Work order: Using the records below, locate all lines containing "dropdown" and return them.

Dataset excerpts:
Content starts

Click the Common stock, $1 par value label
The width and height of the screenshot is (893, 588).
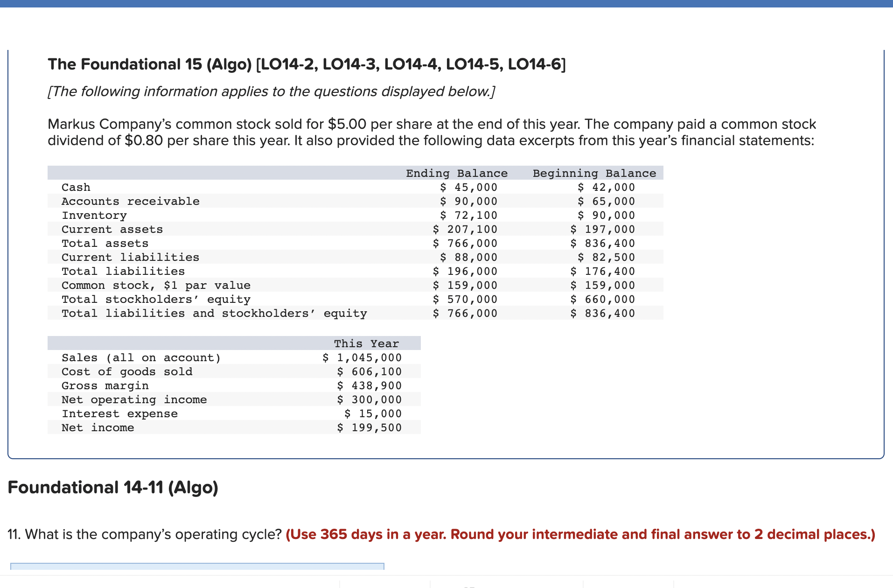click(x=156, y=285)
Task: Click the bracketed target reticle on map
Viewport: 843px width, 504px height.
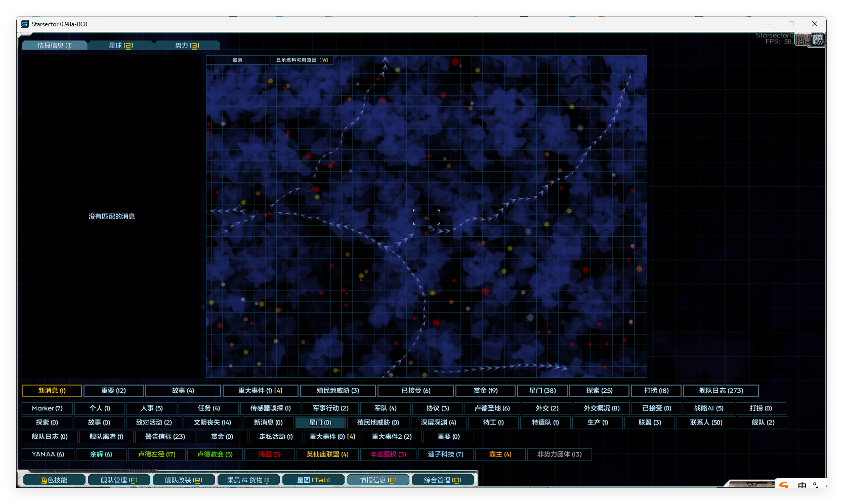Action: [x=426, y=217]

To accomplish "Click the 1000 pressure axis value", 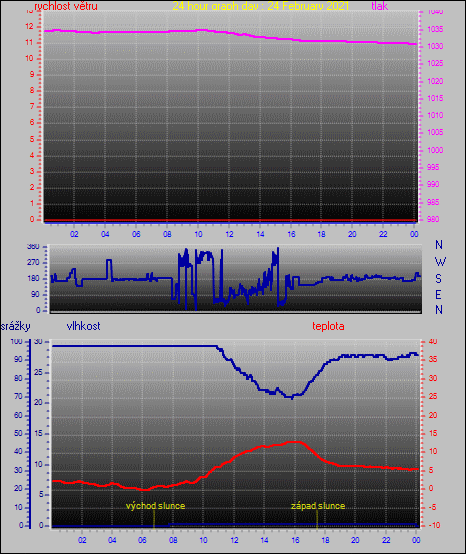I will (x=435, y=150).
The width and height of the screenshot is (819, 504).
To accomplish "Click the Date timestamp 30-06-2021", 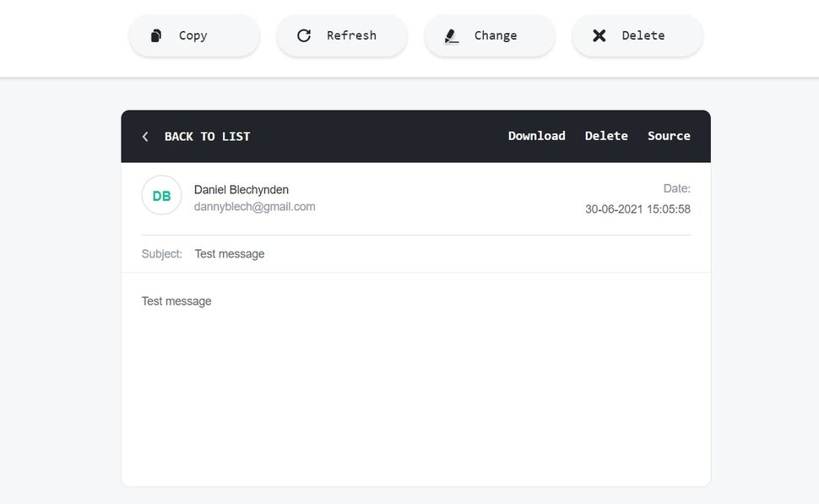I will pyautogui.click(x=637, y=209).
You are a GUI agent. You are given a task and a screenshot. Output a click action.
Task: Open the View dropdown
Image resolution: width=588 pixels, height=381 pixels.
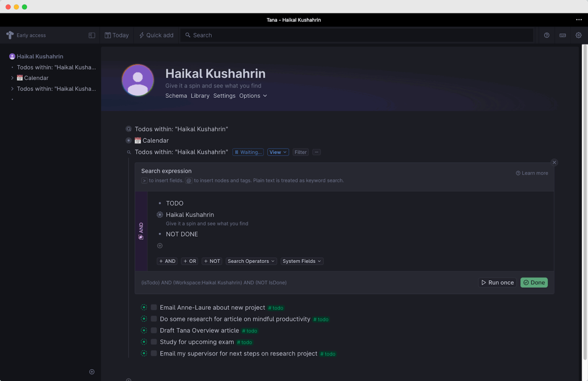click(278, 152)
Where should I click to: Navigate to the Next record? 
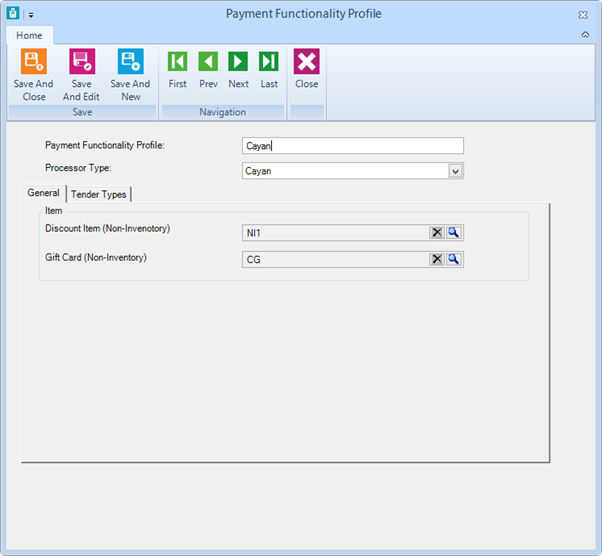[x=238, y=61]
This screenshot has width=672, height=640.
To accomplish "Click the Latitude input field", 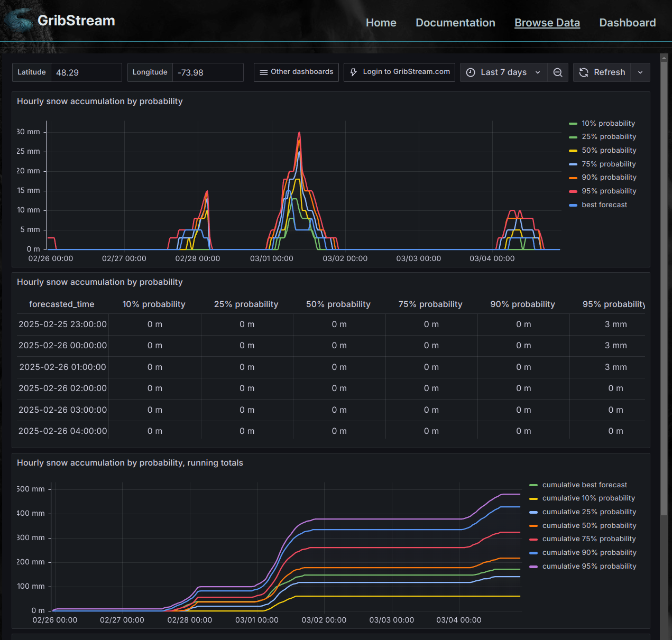I will [86, 72].
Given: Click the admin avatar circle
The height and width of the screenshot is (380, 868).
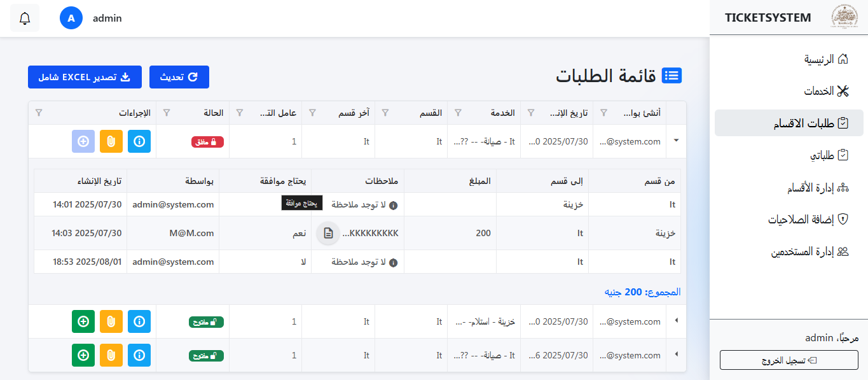Looking at the screenshot, I should click(x=71, y=18).
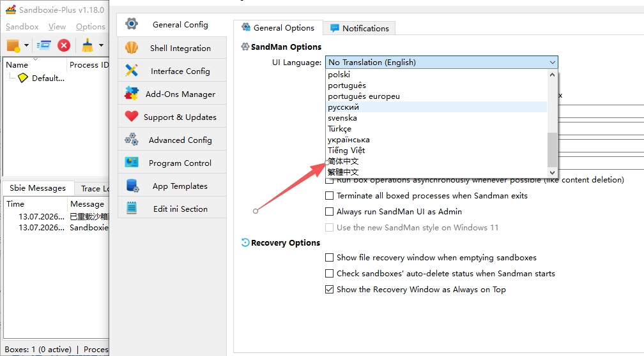The height and width of the screenshot is (356, 644).
Task: Click the language list scrollbar down arrow
Action: [552, 173]
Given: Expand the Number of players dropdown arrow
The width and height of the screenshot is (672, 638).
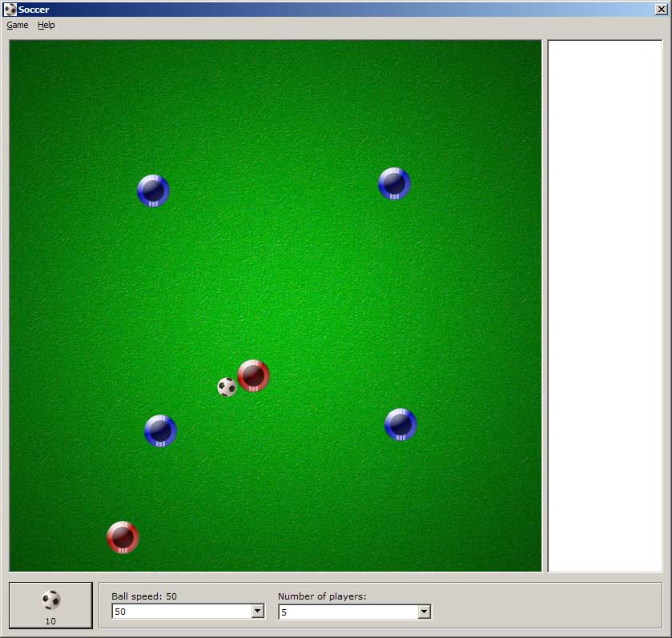Looking at the screenshot, I should (x=424, y=612).
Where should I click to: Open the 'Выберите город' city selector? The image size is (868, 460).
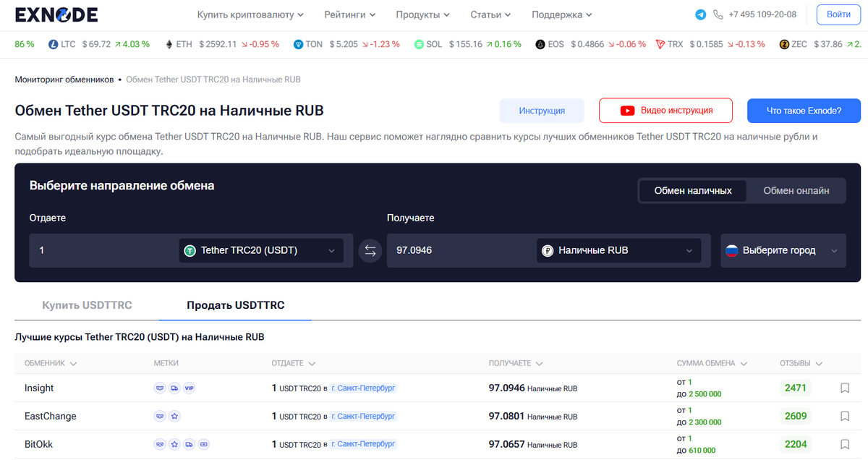pos(783,250)
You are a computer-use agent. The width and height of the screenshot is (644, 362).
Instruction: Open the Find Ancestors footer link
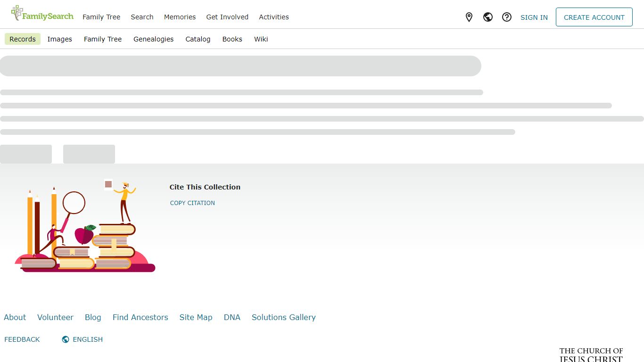140,317
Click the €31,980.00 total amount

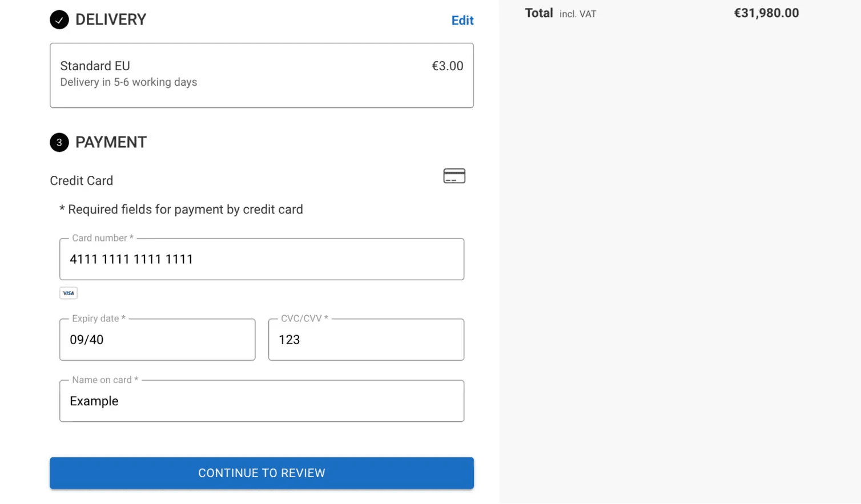pos(766,13)
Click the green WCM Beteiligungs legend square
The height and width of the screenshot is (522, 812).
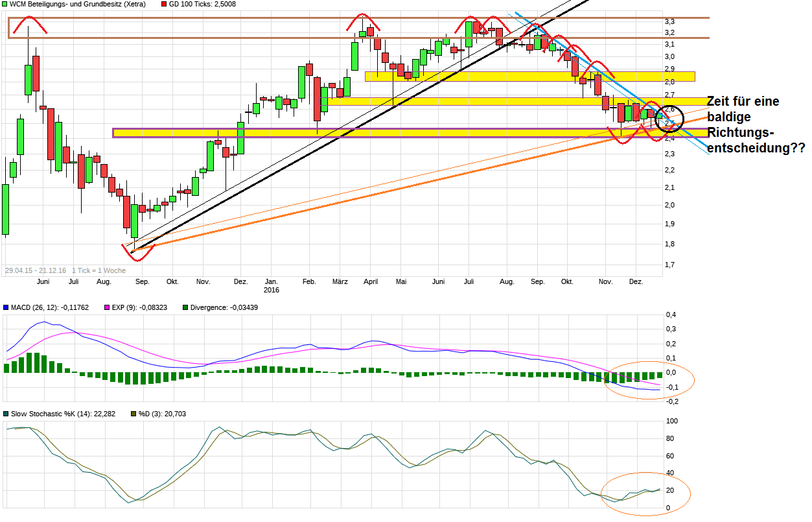point(6,4)
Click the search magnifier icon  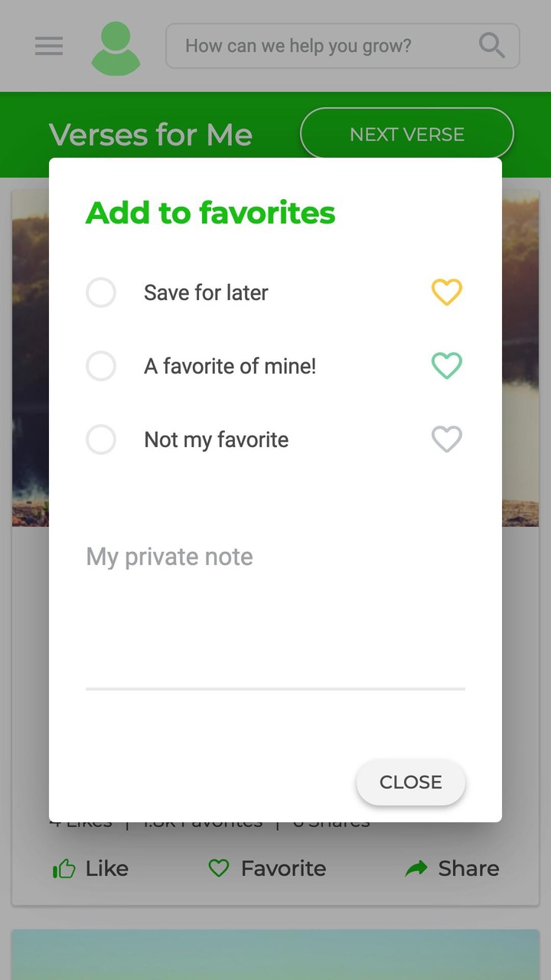pyautogui.click(x=491, y=46)
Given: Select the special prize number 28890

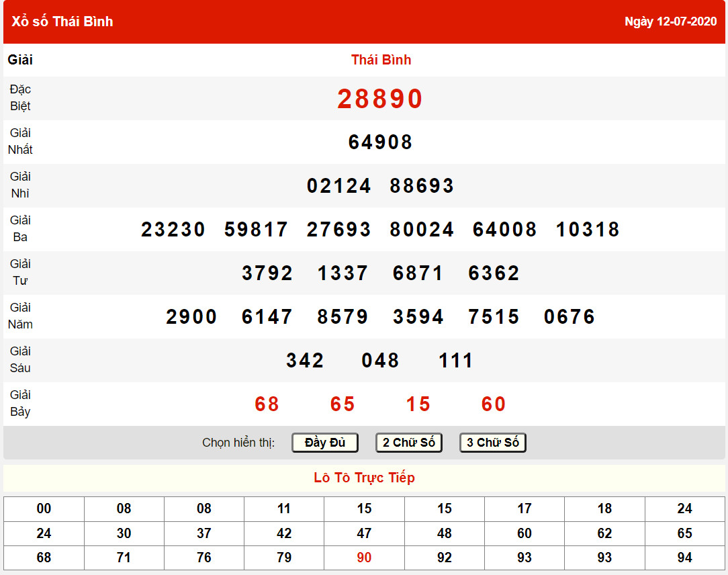Looking at the screenshot, I should (380, 99).
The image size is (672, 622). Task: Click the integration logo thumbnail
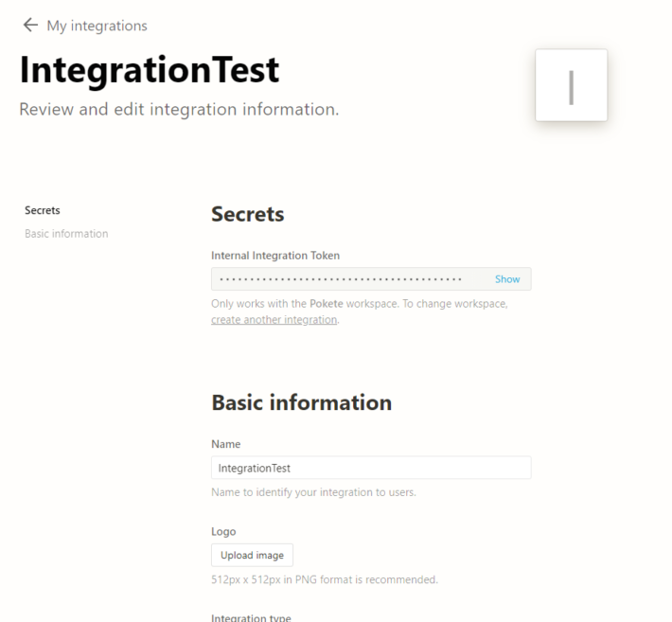571,85
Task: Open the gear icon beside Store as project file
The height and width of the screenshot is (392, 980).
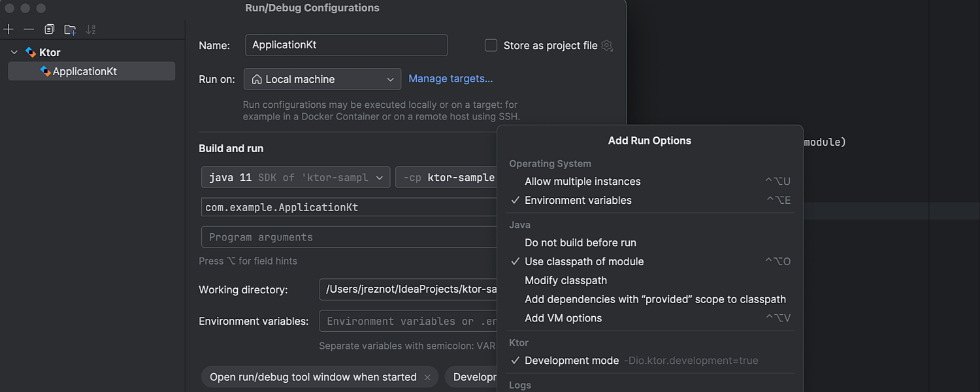Action: [x=607, y=46]
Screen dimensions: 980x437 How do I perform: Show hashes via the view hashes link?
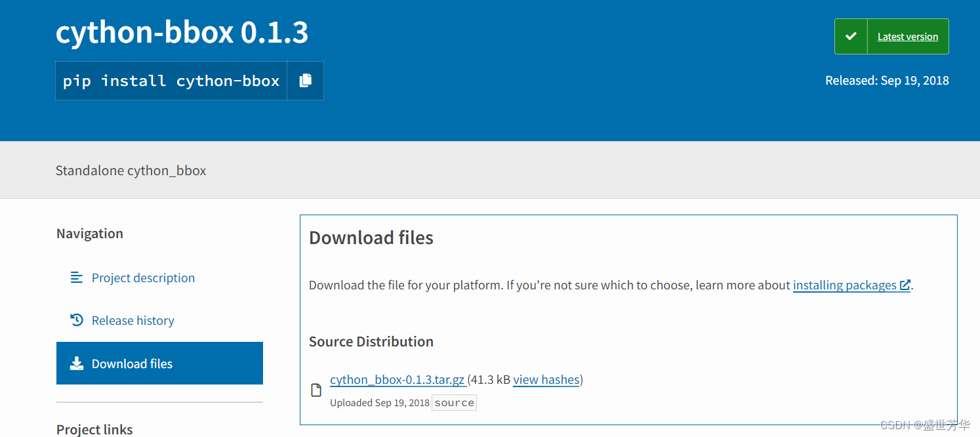coord(546,379)
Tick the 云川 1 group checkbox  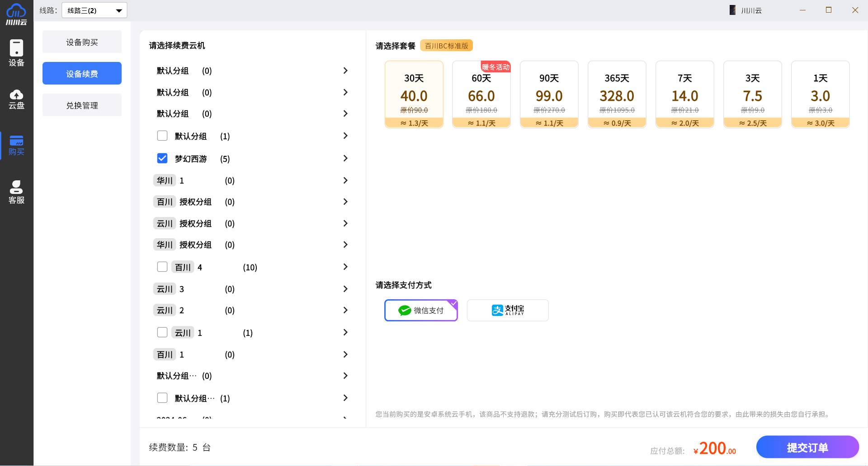click(x=162, y=332)
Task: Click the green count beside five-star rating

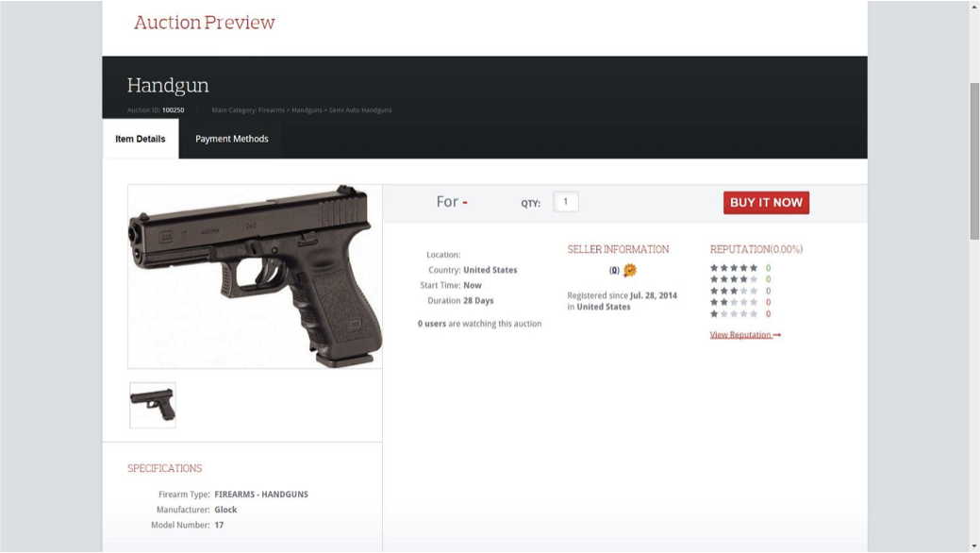Action: coord(768,268)
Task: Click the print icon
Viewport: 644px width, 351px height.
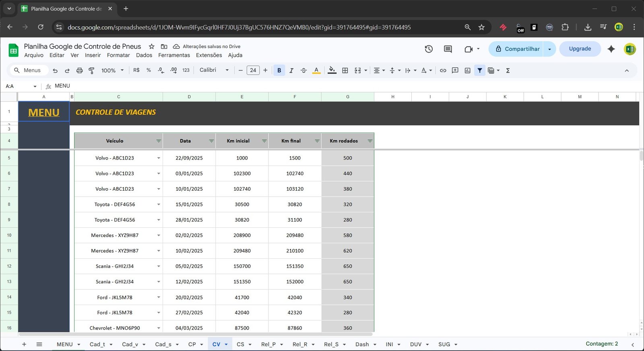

Content ends

Output of the task:
Task: Open the View dropdown
Given: Expand the Number of players dropdown arrow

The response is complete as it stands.